Ted 2

Seth MacFarlane

BY Kevin ScottPublished Jun 26, 2015

5
On a recent appearance on Late Night with Seth Meyers, Jerry Seinfeld opined that political correctness is polluting the current climate of comedy. He argued that people are so quick now to excoriate anyone for saying the wrong thing that it's damaging comedy's long-standing power to elicit laughter precisely by subverting conventions.

While it's unlikely the comedian had the uncouth titular star of Ted 2 in mind, the pot-smoking teddy bear with a penchant for cracking crude jokes and his critically reviled creator/voice Seth MacFarlane are fine examples of what Seinfeld is seeking to protect. There are some big laughs to be found throughout the sequel, and they often stem from a complete disregard for sacrosanct boundaries. Unfortunately, though, the film's scattershot approach and surprisingly schmaltzy storyline yield inconsistent results elsewhere.

After Ted's nuptials to Tami-Lynn, he quickly learns that married life isn't all it's cracked up to be. Assuming that their relationship will be improved by having a child, and with Ted lacking the necessary equipment to make this happen, he and his best bud John (Mark Wahlberg) first amusingly botch an attempt to steal Tom Brady's sperm before considering John as a prime donor candidate himself.

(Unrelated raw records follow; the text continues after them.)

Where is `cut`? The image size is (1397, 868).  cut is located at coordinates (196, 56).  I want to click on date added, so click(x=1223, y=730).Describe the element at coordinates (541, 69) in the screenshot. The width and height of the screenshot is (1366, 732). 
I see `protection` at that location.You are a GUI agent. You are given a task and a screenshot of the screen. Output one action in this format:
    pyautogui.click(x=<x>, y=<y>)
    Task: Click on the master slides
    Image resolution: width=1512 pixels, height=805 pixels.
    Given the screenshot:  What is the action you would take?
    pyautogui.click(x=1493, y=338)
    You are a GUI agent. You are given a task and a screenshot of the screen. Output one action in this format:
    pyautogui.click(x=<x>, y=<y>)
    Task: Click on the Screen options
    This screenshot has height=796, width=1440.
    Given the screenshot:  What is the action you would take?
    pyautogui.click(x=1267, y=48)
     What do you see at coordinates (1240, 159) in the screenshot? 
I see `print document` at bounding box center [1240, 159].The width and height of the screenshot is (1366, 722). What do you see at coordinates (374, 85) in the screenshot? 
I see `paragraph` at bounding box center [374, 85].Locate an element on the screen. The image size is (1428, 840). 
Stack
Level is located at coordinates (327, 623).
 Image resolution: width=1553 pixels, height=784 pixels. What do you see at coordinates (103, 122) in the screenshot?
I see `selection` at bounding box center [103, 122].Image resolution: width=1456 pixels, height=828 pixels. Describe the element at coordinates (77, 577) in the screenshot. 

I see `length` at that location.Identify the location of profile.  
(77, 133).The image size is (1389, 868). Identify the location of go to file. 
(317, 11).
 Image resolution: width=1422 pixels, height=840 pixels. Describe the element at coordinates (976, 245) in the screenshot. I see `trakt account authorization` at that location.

When this option soon becomes unviable as well, an attempt at adoption leads to Ted being labeled by the government as property and not a person.

With his marriage annulled and employment terminated because of his status, he and John enlist the help of Sam L. Jackson (Amanda Seyfried), a young pothead lawyer who hopes to convince a jury that Ted's civil rights have been infringed upon. Given the fact that Mila Kunis does not return for the sequel as John's love interest, there should be little surprise when romance inevitably blossoms between Sam and the newly single John.

Like Family Guy and the rest of MacFarlane's extensive animated oeuvre, the best jokes are often the most random: Ted arguing from the witness stand in court about how he's more of a person than "soccer mom Goonies monster" Steven Tyler, or a running gag in which John's continuously denied candy that sits out on desks in offices like some sadistic trap set specifically for him. The best bit in the whole thing might even be one that's unrelated to anything in the rest of the movie, in which Liam Neeson plays up his intense persona as a man surreptitiously attempting to buy a box of Trix because he's afraid the fact that they're "for kids" could be enforced by law.

But there's probably only about a half hour's worth of story in the entire two-hour film, padded out by hit-and-miss digressions and lots and lots of dick jokes. When MacFarlane appeared on The Howard Stern Show this week to promote the film, he admitted that he and his regular co-writers Alec Sulkin and Wellesley Wild were forced to scrap an initial version of the sequel involving running drugs across the country when the movie We're The Millers covered similar territory first. His contention that it led them to a richer story seems strange considering how incongruously the overwrought civil rights plot fits the crass title character and that it appears to have instead resulted in abrupt shifts in tone and long lulls without jokes.

We're stuck with an unnecessary sequence where the trio crashes their car into a barn, discovers a large field of pot and Seyfried sings a little ditty on guitar that draws out all of the animals from the wild. Even the reliable Patrick Warburton flounders as one half of a gay couple that's too mean to really be funny. Worst of all, though, is the return of the slimy kidnapper Donny (Giovanni Ribisi), whose inane new plan to steal Ted, inexplicably endorsed by the head of Hasbro (John Carroll Lynch), feels too much like a rehash of the last film.

There are bound to be people who will be offended by some of the jokes — scenes in which Wahlberg is doused in black men's rejected semen at a fertility clinic (don't ask) and labeled a Kardashian by Ted are bound to ruffle a few feathers. But while one of comedy's essential purposes is to gleefully desecrate all bastions of decency, it should at least be funnier than this.